In May 1948, “Webb v. School District No. 90” was filed in the Kansas Supreme Court. When students were denied access to the new elementary school that fall, the Walker students staged a boycott known as “Walker’s Walkout.” All but two students attended classes in private homes and a church. The community organized bake sales, rummage sales, and a tea to raise money for teachers’ salaries and to support legal expenses.
During the school boycott, a portion of the Webb family’s home was set on fire. Alfonso Webb and his children “bucket and tubbed” their well water to put out the flames. Mrs. Brown and her family were harassed with prank telephone calls and their home was threatened as well.
The South Park School Board responded to the lawsuit by changing the district lines, essentially creating two school districts in the community. The boundary lines were drawn to exclude all black students from attending the new school. They also promised to upgrade the Walker School after the debt for building the new school was retired — in thirty years. The black parents refused their offer.
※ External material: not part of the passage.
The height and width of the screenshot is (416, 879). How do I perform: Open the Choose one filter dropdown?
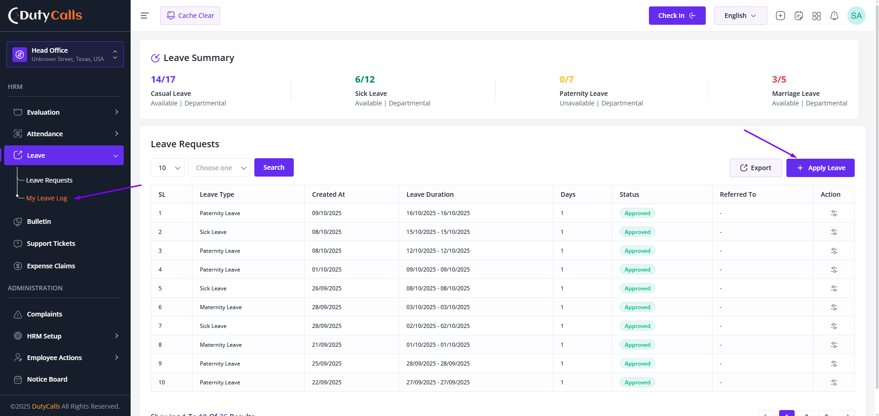pyautogui.click(x=220, y=167)
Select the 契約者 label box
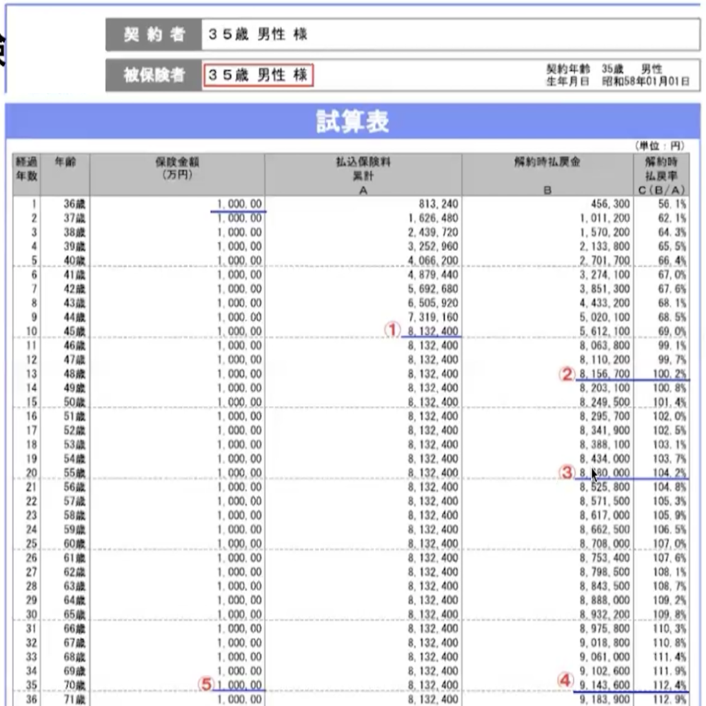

“Webb V. School District No. 90”
After more than a year of protest and sacrifice, the Kansas Supreme Court decided in favor of the black residents of South Park. In June 1949, the Kansas City Call proclaimed, “Victory Won by Children Who Went on Strike.” In September 1949, black students enrolled at the South Park Elementary School without violence or protest.
The Webb decision upheld state laws prohibiting school segregation in communities with populations of fewer than 15,000 people, first class cities with larger populations could legally provide separate but equal schools. The Court also found that the South Park School Board had illegally established school boundaries to separate students by race. The Webb lawsuit was the eleventh illegal school segregation case to reach the Kansas Supreme Court. The next step was to challenge the “separate but equal” philosophy. This was accomplished in 1954 when the U.S. Supreme Court declared racial segregation unconstitutional.
In South Park, the Webb case opened new doors for the black community. High school students were admitted to Shawnee Mission Rural in 1950, ending a long commute to Sumner High School in Wyandotte County. In the mid-1950s, the Walker School building served as a community center for area teenagers. White and black youth gathered there for sporting events, music, and games.
Webb’s Legacy
Esther Brown and the Webb case left an unforgettable legacy among the citizens of South Park. Esther Brown helped the residents of South Park organize and lobby for their civil rights. The students of “Walker’s Walkout” had the courage to enter an all-white school and would later “fight [discrimination] harder because of what happened in South Park.”
South Park residents organized again during the 1960s, when they sought neighborhood improvements and city services. Many were threatened with violence for their efforts to install adequate street lighting, modern plumbing, and electricity in their homes. The memory of the families and children involved with Esther Brown in the Webb case helped them to persist in their struggle to secure their civil rights in other arenas.